Rose stated in a recent interview with Brazilian tv that Stradlin didn’t join the tour because, “Izzy is Izzy, that’s just something that…I can’t really describe to say…I don’t really know what to say about Izzy.” There were rumours that Stradlin was offered less money than Slash and Duff, something Stradlin confirmed on his Twitter account this week. According to Stradlin, “They (Axl, Slash and McKagan) didn’t want to split the loot equally.” Everyone knew Rose was a giant douchebag, but who knew Slash and McKagan were, too?
Without Stradlin’s songwriting contributions, the lot of them would likely be flipping burgers at McDonalds. Guns N’ Roses truly was the sum of its parts. Listen to Axl Rose’s tribute GN’R album, Chinese Democracy. The disc was a bloated, over-produced, steaming pile of sh*t. An unfocused mess, the album sounded like exactly what it was – an Axl Rose solo release stamped with the Guns name. Rose hasn’t written a good song since the ’80s.

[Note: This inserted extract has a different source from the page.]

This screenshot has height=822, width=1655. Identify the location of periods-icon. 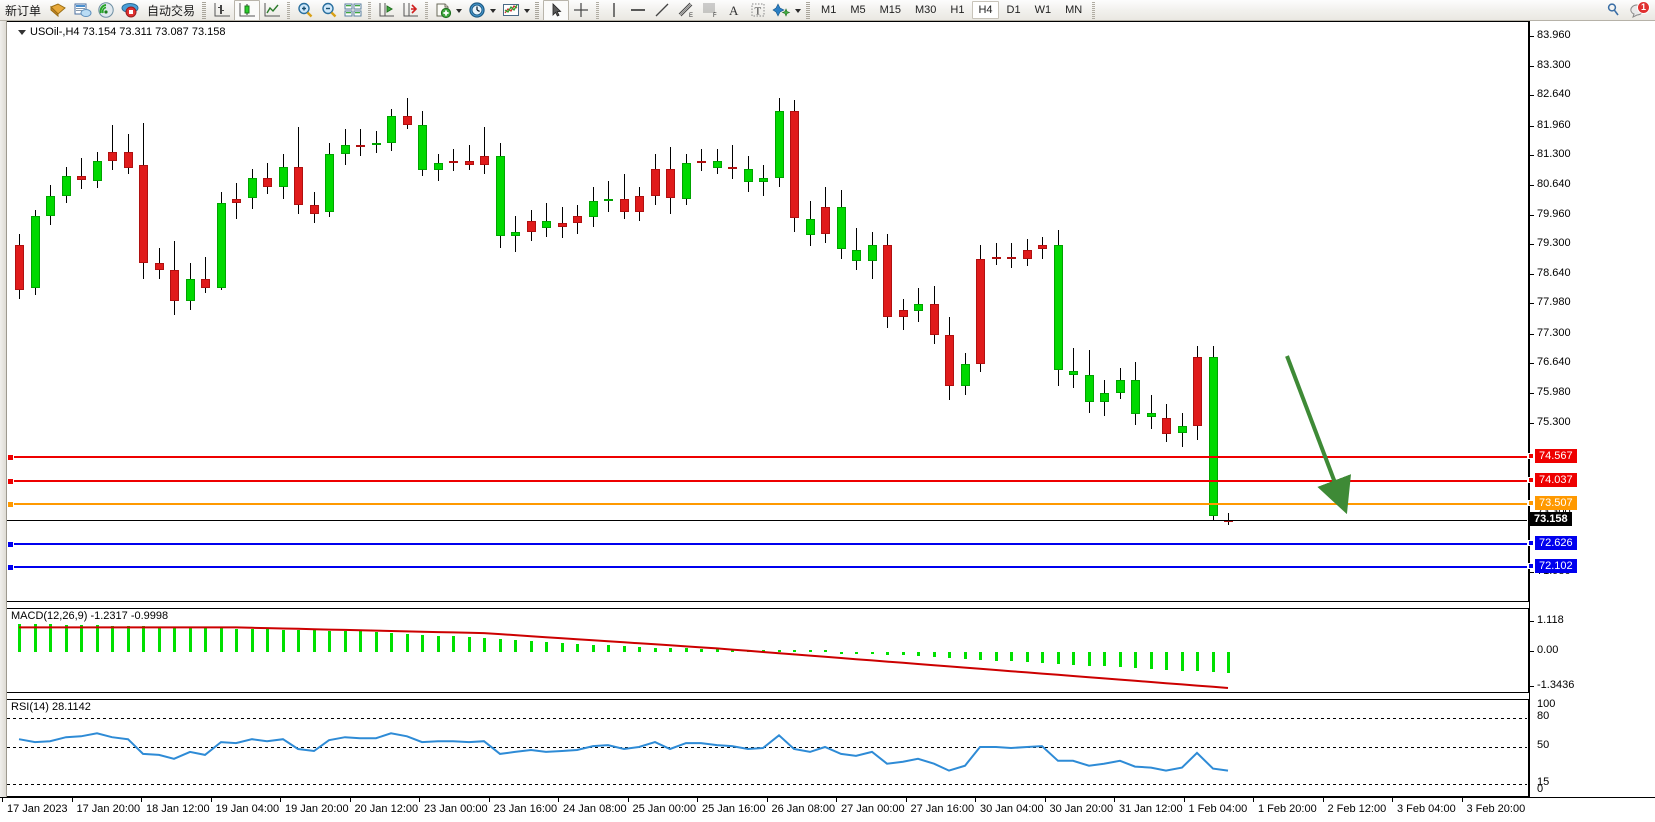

In the end, as good as the reviews were, the Not In This Lifetime Tour was nothing more than a financially (and ego) driven trek. Maybe once the novelty of seeing Slash and McKagan playing with Rose again wears off, fans will demand the real thing, and Rose will do whatever it takes to get the original lineup back together. The 30th Anniversary of Appetite For Destruction is coming up next year, and it would be nice to see the five guys who created the 12 track masterpiece back onstage together.